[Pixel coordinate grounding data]
--------------------------------------------------

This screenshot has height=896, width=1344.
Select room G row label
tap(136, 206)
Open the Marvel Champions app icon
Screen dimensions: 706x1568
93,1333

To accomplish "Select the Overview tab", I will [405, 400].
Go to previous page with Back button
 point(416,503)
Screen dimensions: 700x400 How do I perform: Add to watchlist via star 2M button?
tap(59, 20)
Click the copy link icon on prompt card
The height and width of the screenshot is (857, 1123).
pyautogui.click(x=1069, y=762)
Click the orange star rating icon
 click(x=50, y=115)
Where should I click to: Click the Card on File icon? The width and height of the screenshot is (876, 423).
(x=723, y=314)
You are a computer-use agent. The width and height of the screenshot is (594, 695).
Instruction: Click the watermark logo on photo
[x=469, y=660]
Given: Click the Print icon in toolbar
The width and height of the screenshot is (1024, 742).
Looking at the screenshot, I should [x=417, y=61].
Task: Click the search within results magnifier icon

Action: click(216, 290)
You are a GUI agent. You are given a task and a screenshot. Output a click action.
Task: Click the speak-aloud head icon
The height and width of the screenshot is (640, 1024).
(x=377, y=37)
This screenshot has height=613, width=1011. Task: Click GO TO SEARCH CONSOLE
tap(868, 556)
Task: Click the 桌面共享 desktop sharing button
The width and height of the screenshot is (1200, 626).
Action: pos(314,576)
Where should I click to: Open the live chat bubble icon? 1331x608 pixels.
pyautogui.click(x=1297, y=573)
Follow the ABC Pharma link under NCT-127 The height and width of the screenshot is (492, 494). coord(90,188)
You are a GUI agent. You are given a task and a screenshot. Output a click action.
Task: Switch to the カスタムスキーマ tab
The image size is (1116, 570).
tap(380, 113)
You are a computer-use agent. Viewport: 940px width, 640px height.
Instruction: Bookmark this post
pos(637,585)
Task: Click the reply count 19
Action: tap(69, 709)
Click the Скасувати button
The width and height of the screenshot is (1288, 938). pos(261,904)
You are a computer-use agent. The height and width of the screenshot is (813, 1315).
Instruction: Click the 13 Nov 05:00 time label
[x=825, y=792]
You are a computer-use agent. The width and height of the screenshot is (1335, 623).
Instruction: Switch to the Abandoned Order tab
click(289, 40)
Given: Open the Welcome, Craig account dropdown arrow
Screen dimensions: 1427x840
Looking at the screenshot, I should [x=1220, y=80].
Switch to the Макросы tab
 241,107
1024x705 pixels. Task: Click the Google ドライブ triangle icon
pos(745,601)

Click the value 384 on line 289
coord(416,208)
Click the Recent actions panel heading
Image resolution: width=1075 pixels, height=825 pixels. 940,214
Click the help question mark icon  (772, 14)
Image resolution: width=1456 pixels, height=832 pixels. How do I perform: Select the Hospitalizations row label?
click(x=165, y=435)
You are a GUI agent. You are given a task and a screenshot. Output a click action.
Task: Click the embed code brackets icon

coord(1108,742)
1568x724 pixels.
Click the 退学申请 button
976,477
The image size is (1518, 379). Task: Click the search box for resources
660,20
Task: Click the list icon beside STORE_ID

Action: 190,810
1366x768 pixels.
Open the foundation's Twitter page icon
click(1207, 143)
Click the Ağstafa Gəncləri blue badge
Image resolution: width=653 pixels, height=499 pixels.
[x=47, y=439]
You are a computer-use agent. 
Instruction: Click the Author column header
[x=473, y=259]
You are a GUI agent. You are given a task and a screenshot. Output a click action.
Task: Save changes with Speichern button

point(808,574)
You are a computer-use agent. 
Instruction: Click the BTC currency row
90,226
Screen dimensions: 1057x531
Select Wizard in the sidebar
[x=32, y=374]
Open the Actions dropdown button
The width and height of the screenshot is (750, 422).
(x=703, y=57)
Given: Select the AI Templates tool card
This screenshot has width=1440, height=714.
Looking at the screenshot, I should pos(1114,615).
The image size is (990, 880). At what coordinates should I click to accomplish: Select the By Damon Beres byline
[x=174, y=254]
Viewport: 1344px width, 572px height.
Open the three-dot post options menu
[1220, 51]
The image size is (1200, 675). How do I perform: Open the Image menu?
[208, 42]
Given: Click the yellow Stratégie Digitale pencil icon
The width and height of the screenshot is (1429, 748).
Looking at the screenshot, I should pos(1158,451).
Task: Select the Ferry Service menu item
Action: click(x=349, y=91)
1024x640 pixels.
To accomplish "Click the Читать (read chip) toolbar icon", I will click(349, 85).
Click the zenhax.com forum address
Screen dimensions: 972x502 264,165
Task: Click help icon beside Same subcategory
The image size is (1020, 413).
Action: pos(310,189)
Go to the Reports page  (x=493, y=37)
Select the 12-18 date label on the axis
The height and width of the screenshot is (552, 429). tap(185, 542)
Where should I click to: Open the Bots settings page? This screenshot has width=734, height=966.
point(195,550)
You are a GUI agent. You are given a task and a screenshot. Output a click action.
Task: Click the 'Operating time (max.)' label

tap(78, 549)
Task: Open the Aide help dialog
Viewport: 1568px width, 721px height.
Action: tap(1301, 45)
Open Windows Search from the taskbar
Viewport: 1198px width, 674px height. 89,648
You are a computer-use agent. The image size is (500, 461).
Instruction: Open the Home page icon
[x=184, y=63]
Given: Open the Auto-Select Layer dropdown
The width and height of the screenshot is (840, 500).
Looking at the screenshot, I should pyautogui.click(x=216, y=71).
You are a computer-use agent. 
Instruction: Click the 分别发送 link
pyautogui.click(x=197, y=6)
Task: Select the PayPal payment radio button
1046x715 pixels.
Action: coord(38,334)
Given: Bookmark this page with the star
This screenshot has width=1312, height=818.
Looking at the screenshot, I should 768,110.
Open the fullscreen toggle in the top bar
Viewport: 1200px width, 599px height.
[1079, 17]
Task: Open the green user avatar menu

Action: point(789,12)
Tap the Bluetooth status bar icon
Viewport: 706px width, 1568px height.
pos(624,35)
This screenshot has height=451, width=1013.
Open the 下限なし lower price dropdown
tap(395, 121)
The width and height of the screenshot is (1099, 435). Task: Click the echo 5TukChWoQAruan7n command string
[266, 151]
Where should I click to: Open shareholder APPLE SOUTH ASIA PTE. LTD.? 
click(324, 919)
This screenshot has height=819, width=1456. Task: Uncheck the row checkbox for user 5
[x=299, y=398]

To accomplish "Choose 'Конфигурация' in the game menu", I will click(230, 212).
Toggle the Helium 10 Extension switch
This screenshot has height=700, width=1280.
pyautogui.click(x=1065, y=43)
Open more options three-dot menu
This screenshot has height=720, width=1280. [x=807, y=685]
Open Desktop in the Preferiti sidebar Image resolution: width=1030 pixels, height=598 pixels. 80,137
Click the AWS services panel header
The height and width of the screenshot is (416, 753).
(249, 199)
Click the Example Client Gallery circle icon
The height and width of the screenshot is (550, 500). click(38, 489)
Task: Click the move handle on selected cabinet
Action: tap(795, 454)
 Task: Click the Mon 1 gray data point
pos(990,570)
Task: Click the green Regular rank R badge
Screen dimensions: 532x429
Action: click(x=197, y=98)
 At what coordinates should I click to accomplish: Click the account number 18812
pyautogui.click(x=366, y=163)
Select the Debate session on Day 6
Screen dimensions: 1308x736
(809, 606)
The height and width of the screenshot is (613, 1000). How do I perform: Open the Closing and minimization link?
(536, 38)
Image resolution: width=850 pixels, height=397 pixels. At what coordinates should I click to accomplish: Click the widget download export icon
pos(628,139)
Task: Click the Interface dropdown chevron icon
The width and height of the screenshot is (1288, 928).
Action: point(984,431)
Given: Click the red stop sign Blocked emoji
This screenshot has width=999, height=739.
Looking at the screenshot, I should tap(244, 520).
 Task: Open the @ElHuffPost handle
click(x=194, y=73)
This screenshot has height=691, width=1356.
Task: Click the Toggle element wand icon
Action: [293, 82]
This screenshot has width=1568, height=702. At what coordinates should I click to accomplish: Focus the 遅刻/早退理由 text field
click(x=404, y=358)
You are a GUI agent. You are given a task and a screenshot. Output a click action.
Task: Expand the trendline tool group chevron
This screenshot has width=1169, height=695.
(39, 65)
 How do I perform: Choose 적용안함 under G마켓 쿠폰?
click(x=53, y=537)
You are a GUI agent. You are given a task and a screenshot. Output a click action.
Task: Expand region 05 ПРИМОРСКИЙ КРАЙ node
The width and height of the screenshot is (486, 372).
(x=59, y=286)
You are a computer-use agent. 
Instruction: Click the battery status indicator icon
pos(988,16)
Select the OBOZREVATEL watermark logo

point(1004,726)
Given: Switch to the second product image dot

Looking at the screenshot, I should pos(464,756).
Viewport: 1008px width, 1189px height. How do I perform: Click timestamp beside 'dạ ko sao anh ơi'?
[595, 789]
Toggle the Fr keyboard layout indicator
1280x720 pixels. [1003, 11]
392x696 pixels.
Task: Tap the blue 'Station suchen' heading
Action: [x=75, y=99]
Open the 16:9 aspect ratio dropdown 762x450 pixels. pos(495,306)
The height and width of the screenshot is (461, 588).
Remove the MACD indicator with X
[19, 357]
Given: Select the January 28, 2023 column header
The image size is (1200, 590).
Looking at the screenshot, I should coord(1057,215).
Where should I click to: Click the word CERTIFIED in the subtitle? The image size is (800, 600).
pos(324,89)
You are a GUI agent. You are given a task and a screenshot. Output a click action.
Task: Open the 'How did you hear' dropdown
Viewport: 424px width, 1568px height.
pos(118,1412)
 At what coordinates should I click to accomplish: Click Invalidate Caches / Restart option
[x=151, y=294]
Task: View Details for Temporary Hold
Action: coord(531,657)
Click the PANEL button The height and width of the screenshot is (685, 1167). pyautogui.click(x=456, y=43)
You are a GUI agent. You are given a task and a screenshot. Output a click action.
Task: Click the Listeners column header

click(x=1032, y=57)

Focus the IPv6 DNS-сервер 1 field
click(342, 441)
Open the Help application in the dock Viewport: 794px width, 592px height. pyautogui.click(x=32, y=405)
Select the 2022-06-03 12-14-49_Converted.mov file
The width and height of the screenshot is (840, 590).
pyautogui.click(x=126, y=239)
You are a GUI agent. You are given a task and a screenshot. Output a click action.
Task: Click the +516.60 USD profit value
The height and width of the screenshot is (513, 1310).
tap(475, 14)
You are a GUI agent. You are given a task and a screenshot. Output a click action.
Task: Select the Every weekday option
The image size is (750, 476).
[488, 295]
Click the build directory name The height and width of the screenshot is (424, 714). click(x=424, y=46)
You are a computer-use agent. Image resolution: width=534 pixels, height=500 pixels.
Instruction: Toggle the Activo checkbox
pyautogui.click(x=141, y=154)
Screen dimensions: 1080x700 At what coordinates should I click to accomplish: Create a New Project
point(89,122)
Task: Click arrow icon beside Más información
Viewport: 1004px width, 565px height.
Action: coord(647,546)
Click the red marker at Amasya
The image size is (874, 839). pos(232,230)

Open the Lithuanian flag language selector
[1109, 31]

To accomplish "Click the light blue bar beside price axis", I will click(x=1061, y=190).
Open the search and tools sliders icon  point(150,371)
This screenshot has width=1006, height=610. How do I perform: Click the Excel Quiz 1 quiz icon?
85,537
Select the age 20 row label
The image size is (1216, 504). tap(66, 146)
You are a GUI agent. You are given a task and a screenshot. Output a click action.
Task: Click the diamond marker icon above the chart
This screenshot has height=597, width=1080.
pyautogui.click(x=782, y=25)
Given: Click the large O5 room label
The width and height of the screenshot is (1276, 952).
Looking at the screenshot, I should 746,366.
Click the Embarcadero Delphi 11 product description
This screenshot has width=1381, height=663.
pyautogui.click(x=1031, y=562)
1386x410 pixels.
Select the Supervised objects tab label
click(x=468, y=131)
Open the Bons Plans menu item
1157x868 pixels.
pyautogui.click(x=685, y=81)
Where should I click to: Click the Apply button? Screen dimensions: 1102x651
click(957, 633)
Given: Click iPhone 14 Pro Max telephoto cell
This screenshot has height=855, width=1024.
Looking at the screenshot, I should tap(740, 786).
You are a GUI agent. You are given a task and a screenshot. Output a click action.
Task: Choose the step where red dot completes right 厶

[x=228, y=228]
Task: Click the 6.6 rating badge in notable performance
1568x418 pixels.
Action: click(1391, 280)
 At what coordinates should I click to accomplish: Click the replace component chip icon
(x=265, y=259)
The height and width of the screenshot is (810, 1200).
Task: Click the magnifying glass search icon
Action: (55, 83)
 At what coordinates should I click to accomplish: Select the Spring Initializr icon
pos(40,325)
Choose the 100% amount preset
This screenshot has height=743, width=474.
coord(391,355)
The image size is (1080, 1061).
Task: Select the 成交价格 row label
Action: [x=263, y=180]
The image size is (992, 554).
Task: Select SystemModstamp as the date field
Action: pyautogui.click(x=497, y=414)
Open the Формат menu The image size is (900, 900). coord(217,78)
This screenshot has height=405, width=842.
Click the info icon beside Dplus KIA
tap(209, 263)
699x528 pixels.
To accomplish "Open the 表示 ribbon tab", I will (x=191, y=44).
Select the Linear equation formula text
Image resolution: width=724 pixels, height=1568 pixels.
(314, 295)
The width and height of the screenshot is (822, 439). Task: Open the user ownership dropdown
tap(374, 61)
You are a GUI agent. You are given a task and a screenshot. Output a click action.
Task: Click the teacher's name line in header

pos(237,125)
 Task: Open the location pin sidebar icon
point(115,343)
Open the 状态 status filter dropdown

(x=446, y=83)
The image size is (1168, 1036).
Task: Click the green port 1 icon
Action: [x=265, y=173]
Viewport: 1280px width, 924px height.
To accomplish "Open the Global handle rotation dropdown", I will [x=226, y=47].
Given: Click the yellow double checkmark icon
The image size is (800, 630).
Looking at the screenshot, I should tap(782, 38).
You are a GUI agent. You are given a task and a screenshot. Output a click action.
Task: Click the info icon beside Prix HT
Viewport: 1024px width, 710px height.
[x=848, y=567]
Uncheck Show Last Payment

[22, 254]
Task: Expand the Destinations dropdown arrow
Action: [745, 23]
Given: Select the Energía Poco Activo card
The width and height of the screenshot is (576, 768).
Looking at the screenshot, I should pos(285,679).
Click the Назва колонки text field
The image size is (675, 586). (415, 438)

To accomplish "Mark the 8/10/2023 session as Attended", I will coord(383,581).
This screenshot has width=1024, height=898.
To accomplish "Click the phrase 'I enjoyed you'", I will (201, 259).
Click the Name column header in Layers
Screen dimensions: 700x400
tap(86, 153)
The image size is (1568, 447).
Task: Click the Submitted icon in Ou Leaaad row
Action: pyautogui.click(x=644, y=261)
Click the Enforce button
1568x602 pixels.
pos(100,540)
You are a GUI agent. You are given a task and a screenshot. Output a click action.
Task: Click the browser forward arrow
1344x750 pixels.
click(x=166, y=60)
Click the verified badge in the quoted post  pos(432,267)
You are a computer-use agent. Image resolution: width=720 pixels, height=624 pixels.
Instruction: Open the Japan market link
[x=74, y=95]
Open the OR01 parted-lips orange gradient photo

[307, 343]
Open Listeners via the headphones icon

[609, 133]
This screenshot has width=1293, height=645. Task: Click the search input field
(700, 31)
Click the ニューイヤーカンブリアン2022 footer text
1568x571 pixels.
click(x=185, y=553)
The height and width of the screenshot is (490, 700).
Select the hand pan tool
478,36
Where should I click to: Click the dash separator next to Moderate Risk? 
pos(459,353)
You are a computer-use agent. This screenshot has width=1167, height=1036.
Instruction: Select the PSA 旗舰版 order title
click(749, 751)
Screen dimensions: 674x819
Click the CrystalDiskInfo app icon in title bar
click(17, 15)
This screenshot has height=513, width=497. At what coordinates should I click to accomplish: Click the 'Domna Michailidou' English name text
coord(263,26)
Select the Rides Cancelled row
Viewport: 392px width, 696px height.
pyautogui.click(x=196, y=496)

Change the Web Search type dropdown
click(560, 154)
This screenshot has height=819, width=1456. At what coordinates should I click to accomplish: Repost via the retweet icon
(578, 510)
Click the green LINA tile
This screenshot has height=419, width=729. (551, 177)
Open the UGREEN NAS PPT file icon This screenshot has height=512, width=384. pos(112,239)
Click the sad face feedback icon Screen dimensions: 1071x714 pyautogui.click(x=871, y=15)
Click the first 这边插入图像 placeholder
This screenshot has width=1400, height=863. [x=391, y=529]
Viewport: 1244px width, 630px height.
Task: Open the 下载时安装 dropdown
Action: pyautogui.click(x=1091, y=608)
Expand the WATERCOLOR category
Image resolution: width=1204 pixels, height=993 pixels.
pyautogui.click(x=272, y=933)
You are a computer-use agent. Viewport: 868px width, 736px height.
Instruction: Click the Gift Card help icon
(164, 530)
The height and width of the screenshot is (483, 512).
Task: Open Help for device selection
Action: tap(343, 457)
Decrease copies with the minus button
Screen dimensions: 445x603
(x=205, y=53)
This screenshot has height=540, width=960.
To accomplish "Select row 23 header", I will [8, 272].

--------------------------------------------------

## ASSIGNMENT
Set down exactly the lines that begin the records and continue through the line bearing "You are a computer-use agent. Viewport: 940px"; include both ends.

## TASK ANSWER
This screenshot has height=896, width=1344.
Select room G row label
tap(136, 206)
Open the Marvel Champions app icon
Screen dimensions: 706x1568
93,1333

To accomplish "Select the Overview tab", I will [405, 400].
Go to previous page with Back button
 point(416,503)
Screen dimensions: 700x400 How do I perform: Add to watchlist via star 2M button?
tap(59, 20)
Click the copy link icon on prompt card
The height and width of the screenshot is (857, 1123).
pyautogui.click(x=1069, y=762)
Click the orange star rating icon
 click(x=50, y=115)
Where should I click to: Click the Card on File icon? The width and height of the screenshot is (876, 423).
(x=723, y=314)
You are a computer-use agent. The width and height of the screenshot is (594, 695).
Instruction: Click the watermark logo on photo
[x=469, y=660]
Given: Click the Print icon in toolbar
The width and height of the screenshot is (1024, 742).
Looking at the screenshot, I should [x=417, y=61].
Task: Click the search within results magnifier icon

Action: click(216, 290)
You are a GUI agent. You are given a task and a screenshot. Output a click action.
Task: Click the speak-aloud head icon
The height and width of the screenshot is (640, 1024).
(x=377, y=37)
This screenshot has height=613, width=1011. Task: Click GO TO SEARCH CONSOLE
tap(868, 556)
Task: Click the 桌面共享 desktop sharing button
The width and height of the screenshot is (1200, 626).
Action: pos(314,576)
Where should I click to: Open the live chat bubble icon? 1331x608 pixels.
pyautogui.click(x=1297, y=573)
Follow the ABC Pharma link under NCT-127 The height and width of the screenshot is (492, 494). coord(90,188)
You are a GUI agent. You are given a task and a screenshot. Output a click action.
Task: Switch to the カスタムスキーマ tab
The image size is (1116, 570).
tap(380, 113)
You are a computer-use agent. Viewport: 940px width, 640px height.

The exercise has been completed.